The Northumberland Strait is part of the Gulf of St Lawrence and separates the Canadian Provinces New Brunswick, Nova Scotia from Prince Edward Island.
It is the warmest salt water in Canada and the best place to ocean swim in Canada.
It is crossed by the Confederation Bridge; the longest bridge in the world over waters that freeze seasonally.
The legend of the burning ship dates back to the 19th century.
The origin of the ghost ship has many possible origins: the Isabella that was lost in 1868 while sailing to South Africa, the John Craig Light which wrecked off the coast of Shippigan Island and the Colbum which was lost in storm in 1838.
It’s also said to be a ship sailing for Quebec that was hit by lighting and actually did ignite and burn to the water line with a loss of all hands.
The more romantic and fanciful story is it’s a pirate ship linked to Captain Kidd.
Seeing the ship is considered to indicate there is major storm coming.
It appears as a 3 or 4 masted schooner at full sail on the straits but quickly the sails become engulfed in flames which soon reach the rest of the ship.
In 1900 some men went so far as to leave Charlottetown in a row boat in an attempt to rescue the ship’s crew before they burned to death. The ship mysteriously faded away into the mist and disappeared right before their eyes.
The ship most often appears in spring but it has appeared in every season; its even appeared to sail on the ice chocked waters of mid-winter. It also appears most often at dusk, in full darkness or just before sunrise.
The ship doesn’t appear very often but it was last seen in 2008.
We are overdue for a new sighting.
The most common non-supernatural explanation for the sightings is – the explanation always given for ghost ships (especially those aflame) – St Elmo’s Fire. This is little bursts of electricity that form on pointed objects like ship’s masts and spars before an electrical storm.

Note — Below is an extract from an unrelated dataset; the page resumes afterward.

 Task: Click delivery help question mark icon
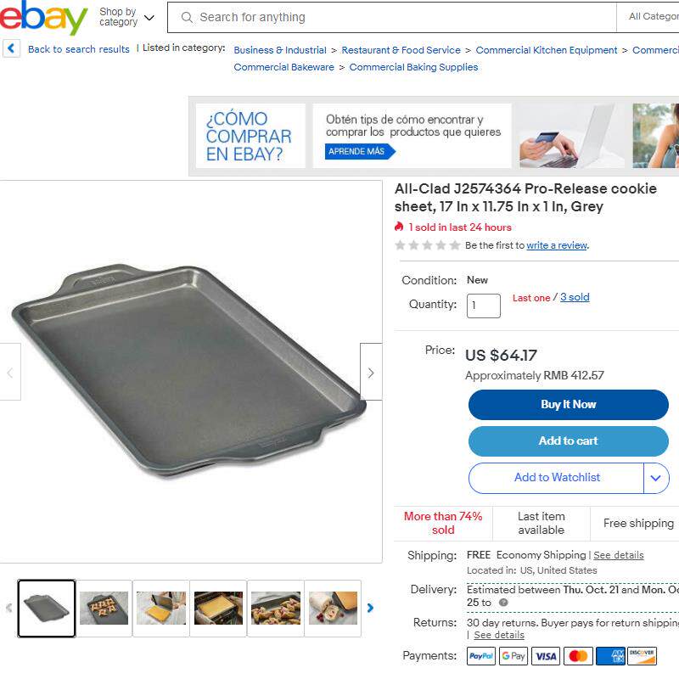click(503, 603)
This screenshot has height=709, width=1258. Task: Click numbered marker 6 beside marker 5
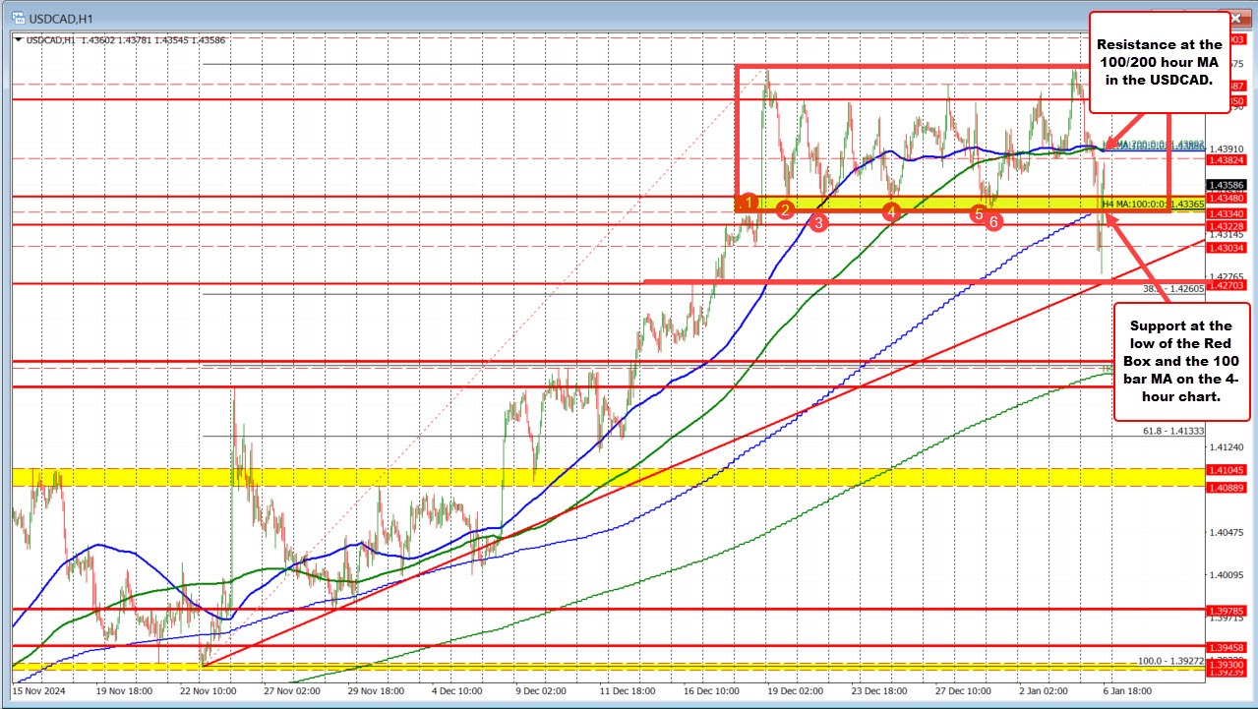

It also may be fata morgana which is a mirage caused by warm air sitting on top of cold air. This causes light rays to bend making objects seem to fly or turn upside down; it also allows ships beyond the horizon to be seen.

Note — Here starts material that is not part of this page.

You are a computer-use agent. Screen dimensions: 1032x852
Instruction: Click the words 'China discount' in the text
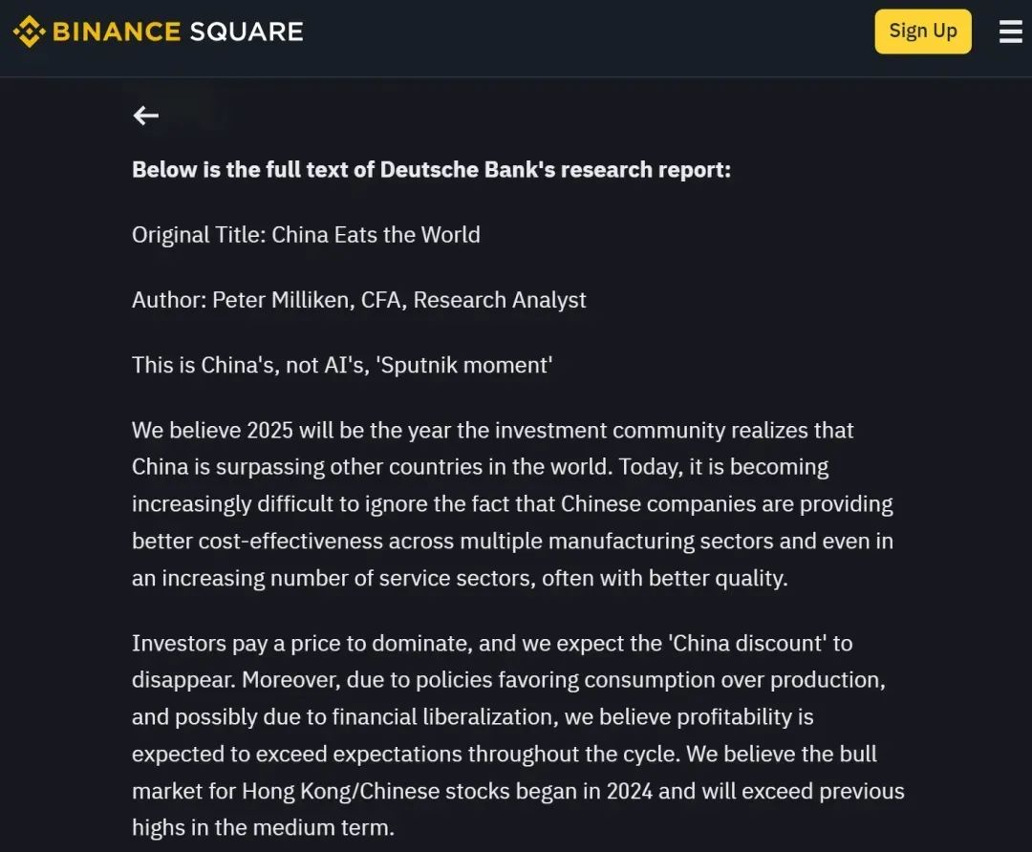point(747,643)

And finally, we simply have fog, mist and many light conditions can cause people to see strange things and then use their imaginations for the rest.
After PEI entered Confederation and became part of Canada in 1873 the new Canadian Parliament voted for the money for building this lighthouse. The lighthouse opened on May 21, 1876 with William McDonald as its first keeper.
On May 19, 1963 electricity came to West Point and the lighthouse was automated ending the need for any keepers although a caretaker did check on the light to make sure it was working properly. The caretaker was the grandson of the original keeper.
In 1983 the great-granddaughter of that same first keeper became the founding president of a corporation that leased the lighthouse from the Canadian Coast Guard. With the help of a grant from the Canadian Government they restored the lighthouse back to its glory.
On Canada’s birthday in 1984 the building re-opened as Canada’s first lighthouse and inn. Another building was added in 1987 and in 1988 a special bedroom was opened in the lighthouse itself.
In 2007 and 2009 more renovations were done and the lighthouse re-opened again in August of 2010.
The lighthouse is said to be haunted by the original keeper; William McDonald.
His apparition is seen in what used to be the keeper’s bedroom. The lights in this room often turn on or off on their own. Lights are also known to flicker in many of the other rooms too as well as other electrical disturbances.
It being a lighthouse what else would the ghost mess with?